Late last year I bought the 2020 Mac Mini with Apple’s new M1 chip. Overall the machine is great, and for iOS development it worked “out of the box” with essentially no hitches. However when I came to update this website I had trouble getting the default Ruby install to work with Jekyll (static site generator) and Poole (layout and other helpers for Jekyll).

Specifically I was getting this sort of error message when running jekyll serve:

LoadError - dlopen(/Library/Ruby/Gems/2.6.0/gems/ffi-1.13.1/lib/ffi_c.bundle, 0x0009): missing compatible arch in /Library/Ruby/Gems/2.6.0/gems/ffi-1.13.1/lib/ffi_c.bundle

After some googling I found that I wasn’t the first person to come across similar problems. According to Martin Albrecht the default Ruby install on Big Sur for M1 macs is a bit broken. I don’t understand all the ins and outs of the problem but I think I’ve got a workable solution that you may also find useful.

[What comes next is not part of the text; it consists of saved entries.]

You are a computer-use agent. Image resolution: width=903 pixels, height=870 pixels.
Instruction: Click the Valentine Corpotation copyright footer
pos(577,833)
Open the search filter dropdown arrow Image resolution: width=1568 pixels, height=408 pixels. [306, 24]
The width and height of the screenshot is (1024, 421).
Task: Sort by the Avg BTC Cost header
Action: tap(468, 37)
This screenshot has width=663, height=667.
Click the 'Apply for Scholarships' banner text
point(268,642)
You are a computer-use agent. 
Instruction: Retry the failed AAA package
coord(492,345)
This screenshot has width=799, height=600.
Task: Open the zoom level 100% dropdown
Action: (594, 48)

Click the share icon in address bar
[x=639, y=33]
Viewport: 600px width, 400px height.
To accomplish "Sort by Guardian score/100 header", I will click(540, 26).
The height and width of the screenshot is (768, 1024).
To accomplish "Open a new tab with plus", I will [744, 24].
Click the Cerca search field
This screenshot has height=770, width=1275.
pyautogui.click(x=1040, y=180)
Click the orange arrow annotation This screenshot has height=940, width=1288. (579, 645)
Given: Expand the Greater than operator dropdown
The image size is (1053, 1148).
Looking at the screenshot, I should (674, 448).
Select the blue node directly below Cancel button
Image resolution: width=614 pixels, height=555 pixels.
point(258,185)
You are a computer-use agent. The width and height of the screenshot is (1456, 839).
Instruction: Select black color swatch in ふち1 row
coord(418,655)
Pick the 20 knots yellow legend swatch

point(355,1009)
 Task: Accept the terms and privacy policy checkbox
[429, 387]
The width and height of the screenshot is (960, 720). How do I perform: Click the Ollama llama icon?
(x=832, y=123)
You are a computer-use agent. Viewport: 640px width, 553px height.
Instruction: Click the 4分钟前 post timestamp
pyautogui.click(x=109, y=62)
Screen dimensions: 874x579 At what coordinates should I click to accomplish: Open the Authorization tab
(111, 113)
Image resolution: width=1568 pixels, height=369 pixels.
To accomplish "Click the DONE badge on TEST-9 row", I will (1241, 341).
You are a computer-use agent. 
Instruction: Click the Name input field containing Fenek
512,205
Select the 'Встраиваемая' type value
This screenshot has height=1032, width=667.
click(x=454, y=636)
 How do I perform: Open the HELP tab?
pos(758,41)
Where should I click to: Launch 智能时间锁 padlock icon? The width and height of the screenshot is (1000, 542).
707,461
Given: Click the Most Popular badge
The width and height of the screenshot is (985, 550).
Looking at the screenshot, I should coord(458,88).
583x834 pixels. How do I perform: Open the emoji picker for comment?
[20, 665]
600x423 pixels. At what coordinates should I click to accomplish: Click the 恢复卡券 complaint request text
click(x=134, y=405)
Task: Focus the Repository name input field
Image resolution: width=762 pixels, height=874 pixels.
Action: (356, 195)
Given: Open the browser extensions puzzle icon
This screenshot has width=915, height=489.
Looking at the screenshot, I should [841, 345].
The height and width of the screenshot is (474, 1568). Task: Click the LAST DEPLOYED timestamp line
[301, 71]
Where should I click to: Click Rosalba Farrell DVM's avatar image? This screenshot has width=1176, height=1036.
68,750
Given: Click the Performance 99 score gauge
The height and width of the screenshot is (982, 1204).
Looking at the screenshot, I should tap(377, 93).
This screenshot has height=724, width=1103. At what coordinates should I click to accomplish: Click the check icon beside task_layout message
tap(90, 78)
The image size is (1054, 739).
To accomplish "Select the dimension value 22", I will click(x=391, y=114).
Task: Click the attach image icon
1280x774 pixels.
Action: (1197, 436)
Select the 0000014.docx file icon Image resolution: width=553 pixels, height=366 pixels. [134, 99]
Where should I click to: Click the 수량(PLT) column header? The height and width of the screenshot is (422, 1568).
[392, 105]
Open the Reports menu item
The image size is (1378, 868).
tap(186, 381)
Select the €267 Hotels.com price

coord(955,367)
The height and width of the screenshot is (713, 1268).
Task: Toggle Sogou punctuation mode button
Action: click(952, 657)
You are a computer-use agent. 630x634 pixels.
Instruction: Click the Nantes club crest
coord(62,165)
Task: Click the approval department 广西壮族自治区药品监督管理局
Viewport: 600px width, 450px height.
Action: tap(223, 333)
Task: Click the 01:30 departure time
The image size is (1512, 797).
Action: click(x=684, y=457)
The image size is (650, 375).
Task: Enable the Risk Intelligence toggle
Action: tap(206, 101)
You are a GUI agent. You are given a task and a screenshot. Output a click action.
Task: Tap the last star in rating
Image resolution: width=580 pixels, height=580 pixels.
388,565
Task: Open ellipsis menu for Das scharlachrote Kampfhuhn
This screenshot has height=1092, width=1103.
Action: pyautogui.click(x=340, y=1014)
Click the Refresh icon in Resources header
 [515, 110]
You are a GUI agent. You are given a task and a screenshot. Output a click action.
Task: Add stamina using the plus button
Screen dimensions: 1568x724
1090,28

After some more googling I came across a post from Go Rails describing how to setup Ruby (and Rails) on Big Sur. With a few tweaks this guide solved my problem with using Jekyll.

First install homebrew.

ruby -e "$(curl -fsSL https://raw.githubusercontent.com/Homebrew/install/master/install)"

Now install rbenv and configure the path.

brew install rbenv ruby-build

# Add rbenv to bash so that it loads every time you open a terminal
echo 'if which rbenv > /dev/null; then eval "$(rbenv init -)"; fi' >> ~/.zshrc
source ~/.zshrc

Next install Ruby 3.0.0.

rbenv install 3.0.0
rbenv global 3.0.0
ruby -v
rbenv rehash

You may need to restart your terminal at this point.

Now Ruby is installed you’ll want to setup Jekyll and Poole. For some reason my fork of Poole did not come with a Gemfile, so I needed to create one like this:

source "https://rubygems.org"

gem "jekyll"
gem "jekyll-gist"
gem "jekyll-paginate"
gem "jekyll-seo-tag"
gem "jekyll-analytics"
gem "webrick" # make sure to add this as otherwise you'll get webrick error

Finally you can now install the gems and run Jekyll.

bundle install
bundle exec jekyll serve

And voilà, your site should now be generated on your local machine!